158. Nothing Is Wrong
She has no idea what she is doing. She is fully aware of this and she has decided she is fine with it. What she’s trying to do is to make something, but she doesn’t know how to do this. There’s no plan or process to her actions. She’s only playing around, trying to see what might be possible in the medium, and what might be possible in her.
Nothing is wrong, everything is right. She keeps telling herself this as she plays. She’s making something. It’s emerging at this very instant. She can’t say what it is, only that it exists. She knows it exists because she can see it right in front of her. She’s following her intuitions, allowing them to shape her creation in the way she envisions it.
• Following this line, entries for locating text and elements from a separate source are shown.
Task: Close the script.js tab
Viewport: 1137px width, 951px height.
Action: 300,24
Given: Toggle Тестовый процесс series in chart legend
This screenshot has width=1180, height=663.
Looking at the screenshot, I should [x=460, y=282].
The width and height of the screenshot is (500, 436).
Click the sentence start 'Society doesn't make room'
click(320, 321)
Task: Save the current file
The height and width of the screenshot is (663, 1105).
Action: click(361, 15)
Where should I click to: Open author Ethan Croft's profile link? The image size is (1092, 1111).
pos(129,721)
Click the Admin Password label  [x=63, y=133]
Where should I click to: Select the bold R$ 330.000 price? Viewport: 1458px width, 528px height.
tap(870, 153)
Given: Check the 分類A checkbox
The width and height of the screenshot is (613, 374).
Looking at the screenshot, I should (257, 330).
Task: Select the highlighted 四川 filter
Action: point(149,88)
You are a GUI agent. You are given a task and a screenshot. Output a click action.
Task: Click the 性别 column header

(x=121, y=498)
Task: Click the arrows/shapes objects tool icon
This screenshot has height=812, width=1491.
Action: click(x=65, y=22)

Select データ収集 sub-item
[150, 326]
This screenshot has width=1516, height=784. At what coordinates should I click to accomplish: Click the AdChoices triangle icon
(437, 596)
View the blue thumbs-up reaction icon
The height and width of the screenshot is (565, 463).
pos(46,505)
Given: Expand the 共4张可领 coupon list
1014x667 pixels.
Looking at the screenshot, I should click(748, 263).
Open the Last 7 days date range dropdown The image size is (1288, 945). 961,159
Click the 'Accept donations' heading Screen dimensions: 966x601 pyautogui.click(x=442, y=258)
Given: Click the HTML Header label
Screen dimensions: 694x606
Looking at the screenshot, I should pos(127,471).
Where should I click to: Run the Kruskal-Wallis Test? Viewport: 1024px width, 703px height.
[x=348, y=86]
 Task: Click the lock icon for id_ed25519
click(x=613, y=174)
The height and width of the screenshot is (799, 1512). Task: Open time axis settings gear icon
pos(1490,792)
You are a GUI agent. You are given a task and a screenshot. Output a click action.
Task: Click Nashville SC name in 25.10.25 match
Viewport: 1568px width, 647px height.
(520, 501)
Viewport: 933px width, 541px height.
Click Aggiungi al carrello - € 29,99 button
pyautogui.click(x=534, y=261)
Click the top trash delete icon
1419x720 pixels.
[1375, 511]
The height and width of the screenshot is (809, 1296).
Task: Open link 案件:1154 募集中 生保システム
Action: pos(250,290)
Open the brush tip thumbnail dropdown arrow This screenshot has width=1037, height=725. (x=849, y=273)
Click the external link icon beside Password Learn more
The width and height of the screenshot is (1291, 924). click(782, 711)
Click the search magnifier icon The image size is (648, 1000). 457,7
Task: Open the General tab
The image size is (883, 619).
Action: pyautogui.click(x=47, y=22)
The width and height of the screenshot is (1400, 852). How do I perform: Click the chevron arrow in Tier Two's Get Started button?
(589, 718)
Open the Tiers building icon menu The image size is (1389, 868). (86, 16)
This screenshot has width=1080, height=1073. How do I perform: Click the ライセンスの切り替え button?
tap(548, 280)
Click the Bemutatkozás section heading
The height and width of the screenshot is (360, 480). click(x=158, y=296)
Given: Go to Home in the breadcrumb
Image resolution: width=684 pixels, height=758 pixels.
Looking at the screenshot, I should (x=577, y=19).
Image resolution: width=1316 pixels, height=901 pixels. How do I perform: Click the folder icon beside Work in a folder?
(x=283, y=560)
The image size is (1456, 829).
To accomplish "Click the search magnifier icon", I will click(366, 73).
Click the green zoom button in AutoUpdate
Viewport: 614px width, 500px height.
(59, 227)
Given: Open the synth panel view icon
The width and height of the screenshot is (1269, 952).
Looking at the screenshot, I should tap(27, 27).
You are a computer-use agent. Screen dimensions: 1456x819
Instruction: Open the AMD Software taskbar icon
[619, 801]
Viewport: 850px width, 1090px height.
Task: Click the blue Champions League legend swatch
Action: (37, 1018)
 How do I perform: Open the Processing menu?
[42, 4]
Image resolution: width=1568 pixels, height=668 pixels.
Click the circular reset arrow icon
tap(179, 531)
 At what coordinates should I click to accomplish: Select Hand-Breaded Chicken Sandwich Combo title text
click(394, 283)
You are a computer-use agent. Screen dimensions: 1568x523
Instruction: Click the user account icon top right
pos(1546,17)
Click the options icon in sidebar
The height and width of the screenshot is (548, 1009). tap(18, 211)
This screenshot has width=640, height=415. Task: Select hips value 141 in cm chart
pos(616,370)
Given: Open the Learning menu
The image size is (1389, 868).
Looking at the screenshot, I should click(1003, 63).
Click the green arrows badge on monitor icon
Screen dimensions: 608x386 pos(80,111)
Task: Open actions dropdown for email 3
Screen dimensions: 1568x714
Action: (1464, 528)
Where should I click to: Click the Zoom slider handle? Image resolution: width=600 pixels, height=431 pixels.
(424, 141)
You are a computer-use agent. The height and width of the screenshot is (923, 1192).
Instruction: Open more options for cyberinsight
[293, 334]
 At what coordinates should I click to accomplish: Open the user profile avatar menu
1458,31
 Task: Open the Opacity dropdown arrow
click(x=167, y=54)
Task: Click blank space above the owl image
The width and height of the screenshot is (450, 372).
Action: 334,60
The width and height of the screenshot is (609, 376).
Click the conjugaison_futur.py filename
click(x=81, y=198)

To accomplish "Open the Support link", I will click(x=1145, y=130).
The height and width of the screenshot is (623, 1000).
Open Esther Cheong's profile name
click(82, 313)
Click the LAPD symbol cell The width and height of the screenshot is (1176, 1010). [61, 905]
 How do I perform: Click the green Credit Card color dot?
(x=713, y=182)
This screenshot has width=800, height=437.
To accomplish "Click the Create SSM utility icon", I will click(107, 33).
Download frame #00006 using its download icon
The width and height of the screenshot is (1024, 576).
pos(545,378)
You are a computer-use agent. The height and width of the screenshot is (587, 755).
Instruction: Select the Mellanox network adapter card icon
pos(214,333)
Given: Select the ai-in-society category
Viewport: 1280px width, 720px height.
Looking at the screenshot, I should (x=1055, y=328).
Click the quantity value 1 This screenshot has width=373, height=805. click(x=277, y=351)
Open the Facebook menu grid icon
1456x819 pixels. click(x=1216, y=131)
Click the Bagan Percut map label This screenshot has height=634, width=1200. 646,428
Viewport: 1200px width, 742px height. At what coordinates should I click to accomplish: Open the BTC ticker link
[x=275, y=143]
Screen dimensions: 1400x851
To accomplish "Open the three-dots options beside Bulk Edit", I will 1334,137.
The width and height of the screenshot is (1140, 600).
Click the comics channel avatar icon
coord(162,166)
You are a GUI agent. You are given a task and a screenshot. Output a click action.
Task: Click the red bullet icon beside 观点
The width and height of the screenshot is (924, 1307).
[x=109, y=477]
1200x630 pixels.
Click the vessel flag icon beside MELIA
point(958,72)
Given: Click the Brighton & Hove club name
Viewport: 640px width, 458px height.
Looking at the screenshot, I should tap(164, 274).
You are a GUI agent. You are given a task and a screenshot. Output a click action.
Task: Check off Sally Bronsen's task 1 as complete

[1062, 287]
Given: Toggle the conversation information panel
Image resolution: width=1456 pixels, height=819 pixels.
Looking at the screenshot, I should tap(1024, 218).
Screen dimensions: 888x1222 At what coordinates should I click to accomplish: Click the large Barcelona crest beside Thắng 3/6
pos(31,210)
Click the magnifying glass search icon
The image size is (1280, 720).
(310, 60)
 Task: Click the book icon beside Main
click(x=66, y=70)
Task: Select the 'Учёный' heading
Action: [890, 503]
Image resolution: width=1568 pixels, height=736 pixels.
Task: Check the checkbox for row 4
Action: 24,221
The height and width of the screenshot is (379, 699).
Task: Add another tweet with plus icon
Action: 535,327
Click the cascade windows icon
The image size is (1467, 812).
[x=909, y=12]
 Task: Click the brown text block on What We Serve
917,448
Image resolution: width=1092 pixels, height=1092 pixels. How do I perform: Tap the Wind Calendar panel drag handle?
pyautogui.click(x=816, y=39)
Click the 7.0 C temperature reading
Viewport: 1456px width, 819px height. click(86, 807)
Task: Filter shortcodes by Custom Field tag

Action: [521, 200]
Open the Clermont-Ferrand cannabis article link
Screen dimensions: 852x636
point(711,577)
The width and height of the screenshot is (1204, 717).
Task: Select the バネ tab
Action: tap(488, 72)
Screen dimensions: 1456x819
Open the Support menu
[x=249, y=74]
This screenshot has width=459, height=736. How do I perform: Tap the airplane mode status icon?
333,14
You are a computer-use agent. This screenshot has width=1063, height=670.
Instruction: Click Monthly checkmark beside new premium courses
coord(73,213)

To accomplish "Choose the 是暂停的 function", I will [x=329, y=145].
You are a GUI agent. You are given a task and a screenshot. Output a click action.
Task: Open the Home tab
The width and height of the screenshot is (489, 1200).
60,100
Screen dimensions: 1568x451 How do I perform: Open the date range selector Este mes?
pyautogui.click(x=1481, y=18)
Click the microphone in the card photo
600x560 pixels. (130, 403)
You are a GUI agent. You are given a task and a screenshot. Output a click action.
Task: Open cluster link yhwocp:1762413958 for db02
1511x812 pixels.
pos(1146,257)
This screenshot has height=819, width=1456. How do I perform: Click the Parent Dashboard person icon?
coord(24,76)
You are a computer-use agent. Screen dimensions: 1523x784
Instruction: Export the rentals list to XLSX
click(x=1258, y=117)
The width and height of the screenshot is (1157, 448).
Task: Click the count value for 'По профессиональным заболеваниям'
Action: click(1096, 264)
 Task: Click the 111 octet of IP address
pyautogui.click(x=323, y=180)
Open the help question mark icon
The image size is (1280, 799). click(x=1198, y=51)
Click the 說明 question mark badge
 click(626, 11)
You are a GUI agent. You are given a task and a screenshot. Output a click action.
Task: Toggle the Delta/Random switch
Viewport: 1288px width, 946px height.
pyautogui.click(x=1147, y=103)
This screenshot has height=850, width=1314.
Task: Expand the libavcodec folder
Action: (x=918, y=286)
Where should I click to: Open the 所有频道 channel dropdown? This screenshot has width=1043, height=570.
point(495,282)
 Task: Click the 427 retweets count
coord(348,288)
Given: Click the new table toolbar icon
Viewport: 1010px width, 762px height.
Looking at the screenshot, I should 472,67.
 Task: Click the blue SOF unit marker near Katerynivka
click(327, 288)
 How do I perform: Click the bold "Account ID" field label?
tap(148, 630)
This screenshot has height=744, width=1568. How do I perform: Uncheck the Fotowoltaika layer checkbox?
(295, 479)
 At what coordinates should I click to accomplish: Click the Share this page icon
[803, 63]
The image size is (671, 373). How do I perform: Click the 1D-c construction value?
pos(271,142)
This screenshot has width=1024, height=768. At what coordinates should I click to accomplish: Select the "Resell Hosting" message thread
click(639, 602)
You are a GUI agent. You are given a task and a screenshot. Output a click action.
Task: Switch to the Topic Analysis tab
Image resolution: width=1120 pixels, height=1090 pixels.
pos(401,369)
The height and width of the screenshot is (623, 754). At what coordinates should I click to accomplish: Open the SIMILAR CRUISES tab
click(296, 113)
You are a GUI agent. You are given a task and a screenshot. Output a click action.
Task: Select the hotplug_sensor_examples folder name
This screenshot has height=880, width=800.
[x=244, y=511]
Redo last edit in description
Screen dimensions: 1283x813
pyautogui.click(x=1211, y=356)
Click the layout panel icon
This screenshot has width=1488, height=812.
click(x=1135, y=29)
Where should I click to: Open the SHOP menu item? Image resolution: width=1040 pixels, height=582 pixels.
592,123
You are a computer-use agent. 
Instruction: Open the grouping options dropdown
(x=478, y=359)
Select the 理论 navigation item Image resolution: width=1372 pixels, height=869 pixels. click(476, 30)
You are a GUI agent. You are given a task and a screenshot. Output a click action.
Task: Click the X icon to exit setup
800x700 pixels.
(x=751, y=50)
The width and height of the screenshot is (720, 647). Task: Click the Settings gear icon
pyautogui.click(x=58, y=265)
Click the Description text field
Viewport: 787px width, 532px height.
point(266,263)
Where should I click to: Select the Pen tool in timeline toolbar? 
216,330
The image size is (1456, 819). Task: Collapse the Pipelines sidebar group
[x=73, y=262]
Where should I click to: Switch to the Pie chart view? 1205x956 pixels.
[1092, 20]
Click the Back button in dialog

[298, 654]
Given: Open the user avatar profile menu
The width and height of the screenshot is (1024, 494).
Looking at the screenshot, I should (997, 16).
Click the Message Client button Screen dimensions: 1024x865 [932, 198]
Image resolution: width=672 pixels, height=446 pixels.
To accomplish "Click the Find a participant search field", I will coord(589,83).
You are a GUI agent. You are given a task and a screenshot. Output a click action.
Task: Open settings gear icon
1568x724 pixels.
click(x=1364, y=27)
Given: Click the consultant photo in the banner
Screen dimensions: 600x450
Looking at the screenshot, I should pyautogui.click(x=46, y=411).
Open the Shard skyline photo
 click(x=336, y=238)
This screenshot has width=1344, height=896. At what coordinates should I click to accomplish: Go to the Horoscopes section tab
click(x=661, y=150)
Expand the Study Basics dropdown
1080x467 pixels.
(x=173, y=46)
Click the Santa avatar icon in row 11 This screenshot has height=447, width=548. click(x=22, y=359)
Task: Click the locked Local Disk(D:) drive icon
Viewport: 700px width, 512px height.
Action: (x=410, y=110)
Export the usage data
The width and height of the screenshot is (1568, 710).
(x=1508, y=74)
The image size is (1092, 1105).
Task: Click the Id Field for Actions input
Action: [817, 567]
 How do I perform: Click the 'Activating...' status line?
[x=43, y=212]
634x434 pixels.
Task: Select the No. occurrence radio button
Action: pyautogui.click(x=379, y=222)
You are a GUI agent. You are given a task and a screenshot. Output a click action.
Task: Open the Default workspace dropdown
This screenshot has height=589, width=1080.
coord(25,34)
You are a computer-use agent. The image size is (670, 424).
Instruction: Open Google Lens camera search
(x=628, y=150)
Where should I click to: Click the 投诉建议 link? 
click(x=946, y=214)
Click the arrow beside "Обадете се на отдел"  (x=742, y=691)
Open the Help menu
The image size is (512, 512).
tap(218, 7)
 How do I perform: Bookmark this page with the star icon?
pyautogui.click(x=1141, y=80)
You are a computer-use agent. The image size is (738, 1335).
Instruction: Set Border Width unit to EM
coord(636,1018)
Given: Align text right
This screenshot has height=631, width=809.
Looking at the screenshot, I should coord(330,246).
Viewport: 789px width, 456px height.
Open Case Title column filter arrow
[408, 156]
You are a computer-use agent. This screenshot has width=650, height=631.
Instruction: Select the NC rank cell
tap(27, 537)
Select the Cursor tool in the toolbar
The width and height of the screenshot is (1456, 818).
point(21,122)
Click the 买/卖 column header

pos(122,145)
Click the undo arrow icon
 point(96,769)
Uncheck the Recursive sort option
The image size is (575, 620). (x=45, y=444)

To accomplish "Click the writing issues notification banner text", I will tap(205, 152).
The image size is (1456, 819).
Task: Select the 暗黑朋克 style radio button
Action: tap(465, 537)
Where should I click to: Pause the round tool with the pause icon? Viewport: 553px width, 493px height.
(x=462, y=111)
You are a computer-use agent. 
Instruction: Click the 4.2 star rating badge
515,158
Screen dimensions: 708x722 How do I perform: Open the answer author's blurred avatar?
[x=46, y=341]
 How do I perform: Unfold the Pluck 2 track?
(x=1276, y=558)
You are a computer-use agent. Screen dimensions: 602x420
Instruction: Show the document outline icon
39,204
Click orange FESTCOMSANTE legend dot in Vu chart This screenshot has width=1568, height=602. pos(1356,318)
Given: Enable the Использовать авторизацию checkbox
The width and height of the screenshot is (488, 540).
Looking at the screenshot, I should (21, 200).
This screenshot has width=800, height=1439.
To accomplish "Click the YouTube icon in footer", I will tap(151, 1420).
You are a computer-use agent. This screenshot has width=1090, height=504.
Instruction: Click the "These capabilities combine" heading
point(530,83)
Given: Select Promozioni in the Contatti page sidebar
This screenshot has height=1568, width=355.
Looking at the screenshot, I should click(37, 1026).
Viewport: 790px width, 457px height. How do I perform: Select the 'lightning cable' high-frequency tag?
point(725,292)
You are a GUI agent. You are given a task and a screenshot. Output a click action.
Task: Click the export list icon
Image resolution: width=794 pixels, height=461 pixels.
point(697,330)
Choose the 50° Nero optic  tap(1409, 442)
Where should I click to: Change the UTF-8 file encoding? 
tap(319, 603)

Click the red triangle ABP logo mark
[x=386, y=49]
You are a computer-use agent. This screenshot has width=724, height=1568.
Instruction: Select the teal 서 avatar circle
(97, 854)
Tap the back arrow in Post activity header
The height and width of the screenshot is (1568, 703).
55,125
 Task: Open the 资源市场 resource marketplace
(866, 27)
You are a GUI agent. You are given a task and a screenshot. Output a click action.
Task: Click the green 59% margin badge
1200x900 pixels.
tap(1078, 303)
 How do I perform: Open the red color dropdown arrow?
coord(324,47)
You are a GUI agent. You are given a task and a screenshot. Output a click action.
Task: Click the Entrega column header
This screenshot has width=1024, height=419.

Her vision is admittedly more lofty than her ability, but still she presses forward.
She has decided she’ll accept whatever she ultimately does. As she’s reminding herself of this, she makes a mistake. Strange to call it a mistake, she realizes. So strange that she begins to laugh. She’s so judgmental that she calls things “mistakes” even when she’s just playing, and in this moment, that feels hilarious.
Despite the numerous deviations from her vision, she refuses to become frustrated. Not with her creation, nor with herself. There’s no goal to reach, after all. Nothing is wrong, everything is right. She blends her “mistake” into the rest and it transforms into something else entirely.
Whether or not her creation is any good is irrelevant. She likes what she’s making. She is pleased by it. She takes a step back to get a better look and she finds her creation absurd but also wonderful. It’s a disaster, she decides a moment later, and then laughs again. Her negative judgments simply will not leave her alone.
She looks at it again. She tells herself just to look, without judgment. Nothing is wrong, everything is right. But she can’t stop having thoughts. It’s a wonderful disaster, she thinks. It’s beautiful in its own way. She doesn’t know what she’ll do with it, but that doesn’t matter. Only the joy of creating matters. And she hasn’t had this much fun in years.